Simpler Navigation for Servers and Operating Systems - Please Update Your Bookmarks
Completed: a much simpler Servers and Operating Systems section of the Community. We combined many of the older boards, so you won't have to click through so many levels to get at the information you need. Check the consolidated boards here as many sub-forums are now single boards.
If you have bookmarked forums or discussion boards in Servers and Operating Systems, we suggest you check and update them as needed.
cancel
Showing results for 
Search instead for 
Did you mean: 

Bonding Failover Problem

Tim Goodman
Occasional Advisor

Bonding Failover Problem

I have DL380 G4s with NC7771 NIC cards running redhat ES 3 update 6. I have them in mode 1 plugged in to separate switches. I have tried the tg3 and ncm5700 nic drivers. The problem is that when I unplug the active nic it won't pass traffic to the other nic for about 60-90 seconds. When you view the dmesg output it shows it failing immediately and activating the other nic. Any ideas why this is not working correctly?

modules.conf -
#alias eth0 tg3
alias eth0 bcm5700
#alias eth1 tg3
alias eth1 bcm5700
#alias eth2 bcm5700
alias scsi_hostadapter cciss
alias usb-controller usb-uhci
alias usb-controller1 ehci-hcd
alias bond0 bonding
options bond0 mode=1 miimon=100

ifcfg-bond0 -
DEVICE=bond0
BOOTPROTO=none
IPADDR=10.70.80.119
NETMASK=255.255.240.0
ONBOOT=yes
TYPE=Ethernet
USERCTL=no

ifcfg-eth0 -
# eth0
DEVICE=eth0
#IPADDR=10.70.80.119
#NETMASK=255.255.240.0
BOOTPROTO=none
USERCTL=no
MASTER=bond0
SLAVE=yes
ONBOOT=yes
#ETHTOOL_OPTS="speed 100 duplex full autoneg off"
TYPE=Ethernet

ifcfg-eth1 -
DEVICE=eth1
BOOTPROTO=none
USERCTL=no
MASTER=bond0
SLAVE=yes
ONBOOT=yes
#ETHTOOL_OPTS="speed 100 duplex full autoneg off"
TYPE=Ethernet

dmesg output
bcm5700: eth0 NIC Link is Down
bond0: link status definitely down for interface eth0, disabling it and making interface eth1 the active one.
4 REPLIES
Ivan Ferreira
Honored Contributor

Re: Bonding Failover Problem

Maybe a switch (spanning tree or something) issue. It looks that it takes too long to identify the location of the MAC address.

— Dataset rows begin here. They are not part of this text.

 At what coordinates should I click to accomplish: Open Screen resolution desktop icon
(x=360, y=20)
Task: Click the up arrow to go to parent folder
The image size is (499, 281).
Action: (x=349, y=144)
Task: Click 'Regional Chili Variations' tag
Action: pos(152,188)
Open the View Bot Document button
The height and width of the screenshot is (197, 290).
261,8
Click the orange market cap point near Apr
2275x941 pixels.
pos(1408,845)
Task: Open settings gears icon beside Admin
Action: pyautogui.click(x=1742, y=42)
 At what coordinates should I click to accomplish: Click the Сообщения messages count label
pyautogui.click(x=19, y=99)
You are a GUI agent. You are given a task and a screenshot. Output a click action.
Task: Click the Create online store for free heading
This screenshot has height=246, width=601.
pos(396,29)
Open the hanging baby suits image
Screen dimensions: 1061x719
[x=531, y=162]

Check the status in proc/net/bonding/bond0.

Check also the port status for autonegotiation problems.
Por que hacerlo dificil si es posible hacerlo facil? - Why do it the hard way, when you can do it the easy way?
Tim Goodman
Occasional Advisor

Re: Bonding Failover Problem

It's not a switch problem because I have some DL380 G5s and DL360 G3s that fail over correctly. The servers are negotiating correctly.
Ivan Ferreira
Honored Contributor

Re: Bonding Failover Problem

Check your kernel configuration for ARP values, for example, arp_filter.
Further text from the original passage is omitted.